Sadly (from their present perspective), the lot of the atheist is to be closer to God than the agnostic. Atheists may rail against their Maker, but the agnostic’s spiritual indifference causes them to drift farther and farther from the Truth.

The Scriptures offer a parallel to this distinction in the description of one of the early Christian churches. Apparently the believer in Laodicea had grown lackadaisical about their faith and lived lives that differed little from their pagan and agnostic neighbors. The Lord’s judgment of them begins: “I know your works: you are neither cold nor hot. Would that you were either cold or hot! So, because you are lukewarm, and neither hot nor cold, I will spit you out of my mouth.”

Strange, it seems to us, that God might prefer a militant atheistic mindset to an aimless agnostic worldview. But the amazing truth is that, in most cases, atheists are closer to the kingdom of God than their disinterested peers.

In Surprised by Joy, C.S. Lewis describes his own pre-Christian disposition. The grandson of an Anglican priest, he had consciously rejected the faith. Yet, as the possibility of its truth grew more real to him as an adult, he reacted against it. He clearly describes his condition as differing from that of the lukewarm agnostics I’ve described above.

Amiable agnostics will talk cheerfully about “man’s search for God.” To me, as I was then, they might as well have talked about the mouse’s search for the cat.

In the same volume he elaborates on the sentiments I’ve been describing.

I was at this time living, like so many Atheists or Antitheists, in a whirl of contradictions. I maintained that God did not exist. I was also very angry with God for not existing. I was equally angry with Him for creating a world.

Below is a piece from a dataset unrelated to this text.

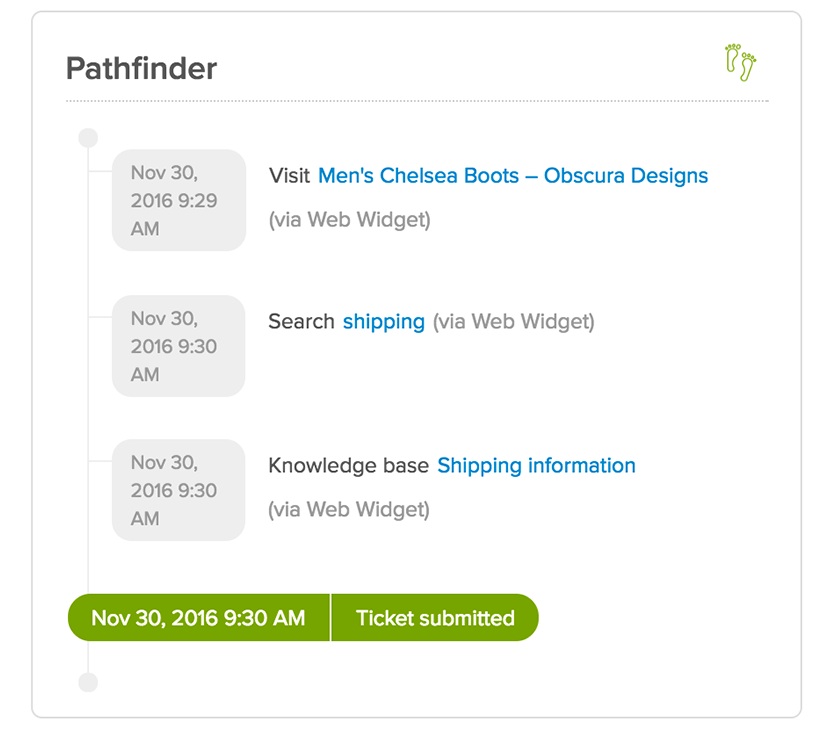Click the Pathfinder heading
The width and height of the screenshot is (830, 729).
pyautogui.click(x=141, y=69)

So, if you consider yourself “angry with God for not existing,” you may be closer to meeting him than you ever imagined. If you do follow C.S. Lewis’ example, heaven will host a more resounding celebration for you than it does for the ninety-nine who have always remained part of his flock. And, if you’re a dispassionate agnostic who is weakly amused by this thought . . . my sincere prayer is that you, my friend, would become either hot or cold!